# Hub drain strainer?



## themavinator (Apr 15, 2009)

I'm creating a hub drain for a food prep sink so code says it needs to have a strainer. Is there a hub drain fitting that has a strainer built in? What have you done in this situation?


----------



## KoleckeINC (Oct 22, 2011)

Floor sink.


----------



## themavinator (Apr 15, 2009)

I guess I didn't make it clear. I'm creating a hub drain above ground since the gc doesnt want to break up the floor to add in a floor sink/floor drain.


----------



## KoleckeINC (Oct 22, 2011)

Tell him goodbye c word. I have no love left for idiot GC's.
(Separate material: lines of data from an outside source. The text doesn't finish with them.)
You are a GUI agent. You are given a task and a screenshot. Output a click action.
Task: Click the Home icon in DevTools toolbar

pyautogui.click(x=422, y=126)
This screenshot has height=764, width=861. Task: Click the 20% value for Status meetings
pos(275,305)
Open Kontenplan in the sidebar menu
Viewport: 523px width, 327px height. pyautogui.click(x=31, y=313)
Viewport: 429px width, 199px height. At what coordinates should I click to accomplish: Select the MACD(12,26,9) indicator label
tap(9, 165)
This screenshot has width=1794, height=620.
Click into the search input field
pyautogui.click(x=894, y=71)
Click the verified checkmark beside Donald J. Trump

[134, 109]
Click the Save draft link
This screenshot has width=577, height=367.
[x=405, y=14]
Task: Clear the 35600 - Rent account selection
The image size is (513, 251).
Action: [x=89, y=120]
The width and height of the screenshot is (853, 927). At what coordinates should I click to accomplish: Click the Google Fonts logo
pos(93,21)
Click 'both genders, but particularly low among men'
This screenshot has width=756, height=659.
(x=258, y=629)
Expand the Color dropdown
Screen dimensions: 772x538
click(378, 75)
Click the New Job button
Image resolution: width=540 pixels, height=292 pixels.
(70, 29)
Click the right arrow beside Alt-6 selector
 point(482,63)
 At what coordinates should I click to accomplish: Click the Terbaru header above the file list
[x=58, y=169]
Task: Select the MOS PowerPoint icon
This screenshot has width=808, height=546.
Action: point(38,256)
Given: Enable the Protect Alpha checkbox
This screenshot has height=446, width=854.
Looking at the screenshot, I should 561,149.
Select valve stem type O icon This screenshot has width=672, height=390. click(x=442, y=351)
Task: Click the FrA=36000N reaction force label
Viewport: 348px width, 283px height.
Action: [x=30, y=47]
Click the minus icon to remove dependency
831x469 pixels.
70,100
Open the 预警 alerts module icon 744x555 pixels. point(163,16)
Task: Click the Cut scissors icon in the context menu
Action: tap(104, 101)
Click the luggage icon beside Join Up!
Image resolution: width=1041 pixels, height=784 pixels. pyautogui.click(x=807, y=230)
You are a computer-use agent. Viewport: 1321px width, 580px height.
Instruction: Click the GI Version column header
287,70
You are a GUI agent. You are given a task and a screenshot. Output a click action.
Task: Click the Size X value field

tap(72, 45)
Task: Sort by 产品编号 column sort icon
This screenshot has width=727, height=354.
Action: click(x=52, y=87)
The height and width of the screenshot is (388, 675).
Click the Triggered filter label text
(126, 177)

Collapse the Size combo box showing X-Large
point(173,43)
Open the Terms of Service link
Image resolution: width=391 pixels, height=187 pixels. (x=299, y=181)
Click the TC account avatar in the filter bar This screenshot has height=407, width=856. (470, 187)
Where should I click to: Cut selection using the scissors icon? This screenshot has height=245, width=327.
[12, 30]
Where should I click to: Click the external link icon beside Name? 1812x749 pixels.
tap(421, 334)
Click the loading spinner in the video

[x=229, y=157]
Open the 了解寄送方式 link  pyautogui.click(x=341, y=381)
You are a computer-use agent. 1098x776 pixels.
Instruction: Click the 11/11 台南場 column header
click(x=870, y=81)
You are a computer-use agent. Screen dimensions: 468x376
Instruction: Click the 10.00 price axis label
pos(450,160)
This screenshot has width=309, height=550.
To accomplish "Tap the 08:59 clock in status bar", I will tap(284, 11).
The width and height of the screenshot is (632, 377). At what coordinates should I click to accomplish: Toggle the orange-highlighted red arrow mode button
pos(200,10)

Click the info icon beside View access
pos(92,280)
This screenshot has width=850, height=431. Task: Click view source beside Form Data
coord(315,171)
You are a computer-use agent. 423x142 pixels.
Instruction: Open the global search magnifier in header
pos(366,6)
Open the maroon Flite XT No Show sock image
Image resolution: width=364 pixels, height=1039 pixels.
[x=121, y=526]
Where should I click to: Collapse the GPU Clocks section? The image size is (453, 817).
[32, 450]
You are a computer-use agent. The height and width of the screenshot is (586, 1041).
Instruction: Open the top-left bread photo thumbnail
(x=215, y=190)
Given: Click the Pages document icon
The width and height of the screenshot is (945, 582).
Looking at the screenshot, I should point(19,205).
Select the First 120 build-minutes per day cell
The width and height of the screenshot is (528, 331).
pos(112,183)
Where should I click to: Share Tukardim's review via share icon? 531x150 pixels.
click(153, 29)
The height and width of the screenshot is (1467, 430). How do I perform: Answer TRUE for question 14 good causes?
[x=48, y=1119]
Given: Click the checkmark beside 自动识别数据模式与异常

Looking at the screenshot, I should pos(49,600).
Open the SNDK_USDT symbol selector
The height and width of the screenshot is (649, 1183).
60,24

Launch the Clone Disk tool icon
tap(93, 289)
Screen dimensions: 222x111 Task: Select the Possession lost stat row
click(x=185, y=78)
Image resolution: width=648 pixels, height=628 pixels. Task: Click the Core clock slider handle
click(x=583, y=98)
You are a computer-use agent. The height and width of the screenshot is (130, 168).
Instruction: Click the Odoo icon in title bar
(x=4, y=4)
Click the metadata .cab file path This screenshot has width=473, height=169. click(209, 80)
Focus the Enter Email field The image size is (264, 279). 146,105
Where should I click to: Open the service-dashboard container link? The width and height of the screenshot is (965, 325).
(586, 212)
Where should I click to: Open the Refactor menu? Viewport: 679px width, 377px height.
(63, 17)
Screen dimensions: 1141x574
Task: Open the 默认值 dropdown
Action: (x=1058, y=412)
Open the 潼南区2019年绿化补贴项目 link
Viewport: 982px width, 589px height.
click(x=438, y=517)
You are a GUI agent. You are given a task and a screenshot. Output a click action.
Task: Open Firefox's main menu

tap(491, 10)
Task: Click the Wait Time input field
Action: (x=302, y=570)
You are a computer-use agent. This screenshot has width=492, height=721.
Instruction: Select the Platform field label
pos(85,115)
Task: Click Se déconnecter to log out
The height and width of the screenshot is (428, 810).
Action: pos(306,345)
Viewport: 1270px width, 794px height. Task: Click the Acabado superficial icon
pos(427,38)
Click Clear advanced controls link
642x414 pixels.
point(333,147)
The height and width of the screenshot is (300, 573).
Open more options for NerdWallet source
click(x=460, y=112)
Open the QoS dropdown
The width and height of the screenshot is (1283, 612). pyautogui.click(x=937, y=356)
You tell him how it's going to be done.


----------



## Gargalaxy (Aug 14, 2013)

Don't know any strainer for a hub drain, floor sink w/top grate or funnel drain if floor drain.


----------



## KoleckeINC (Oct 22, 2011)

If there's a floor drain already, saw cut the concrete around it with a grinder and a diamond wheel. And charge him extra!


----------



## themavinator (Apr 15, 2009)

Is there a legal way to indirect a food prep sink without using an infloor receptor?


----------



## KoleckeINC (Oct 22, 2011)

Not that I know of. He gave you a white elephant and now your wasting time and energy for what? Is he going to pay you more?


----------



## Flyout95 (Apr 13, 2012)

Floor sink. You're the plumber, you know the code. He doesn't make the rules.


----------



## plbgbiz (Aug 27, 2010)

themavinator said:


> ...the gc doesnt want to break up the floor to add in a floor sink/floor drain.


...


----------



## themavinator (Apr 15, 2009)

Thinking about this made me wonder why you couldn't use a manufactured air gap on a food prep sink. I've obviously never heard of anyone doing it but it just made me curious.


----------



## KoleckeINC (Oct 22, 2011)

themavinator said:


> Thinking about this made me wonder why you couldn't use a manufactured air gap on a food prep sink. I've obviously never heard of anyone doing it but it just made me curious.


 I've done it before on the pvc waste above ground but I asked permission first. Then I used a trap and an increasing coupling but no strainer. It was only for a coffee sink. The inspector also made sure with all 3 compartments draining my trap did not overflow.


----------



## Ghostmaker (Jan 12, 2013)

No strainer required under IPC. A hub drain is not a floor drain.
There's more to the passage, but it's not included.